Sign Language Toolkit for sign language research
Project description
Sign Language Toolkit (SLTK)
A research toolkit for sign language video analysis. SLTK provides a complete pipeline from raw video to linguistic annotations: pose extraction, automatic segmentation, gloss spotting, and corpus analysis — all accessible via Python, CLI, or a web interface.
Installation
# Core library (data loading, ELAN I/O, CLI)
pip install signlangtk
# With web interface
pip install "signlangtk[api]"
# With GPU-accelerated pose extraction (WiLoR hand model)
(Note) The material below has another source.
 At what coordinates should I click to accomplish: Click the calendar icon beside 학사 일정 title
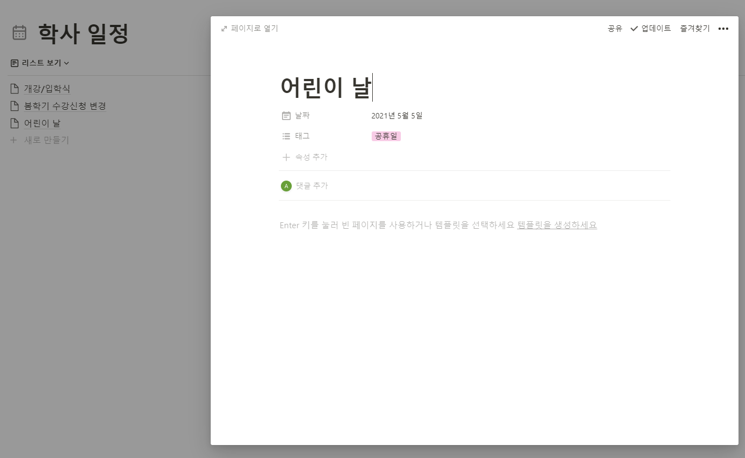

pip install "signlangtk[wilor]"
# Everything
pip install "signlangtk[all]"
The PyPI package is called signlangtk, but the Python import is sltk:
import sltk
from sltk.data import PoseSequence, Segment
Requires Python 3.10+. For development from source:
git clone https://github.com/ed-fish/Sign-Language-Toolkit.git
cd Sign-Language-Toolkit
pip install -e ".[dev,api]"
The Processing Pipeline
SLTK's core workflow is a three-stage pipeline that turns raw sign language video into searchable, annotated ELAN files:
Video (.mp4)
│
├── Stage 1: Pose Extraction ──► {stem}_wilor.h5
│ WiLoR hand model: MANO rotation matrices + 3D keypoints
│
├── Stage 2: Segmentation ──► {stem}_segments.eaf
│ Transformer model predicts sign boundaries (BIO labels)
│
└── Stage 3: Spotting ──► {stem}_spotted.eaf
SignRep model matches segments to a dictionary of known signs
Each stage can be run independently. If you already have H5 pose files, start at Stage 2. If you already have segment boundaries, start at Stage 3.
Stage 1: Pose Extraction
Extract hand poses from video using the WiLoR hand model. This produces an HDF5 file containing MANO rotation matrices and 21 3D keypoints per detected hand, per frame.
Python
from sltk.extraction.wilor import WiLoRExtractor, WiLoRConfig
config = WiLoRConfig(
checkpoint_path="path/to/wilor_final.ckpt",
detector_path="path/to/detector.pt",
rescale_factor=2.0,
detection_confidence=0.3,
)
extractor = WiLoRExtractor(config)
extractor.load_model()
result = extractor.extract_from_video("video.mp4")
# Saves to video_wilor.h5
extractor.close()
API
# Start extraction job (runs in background on GPU)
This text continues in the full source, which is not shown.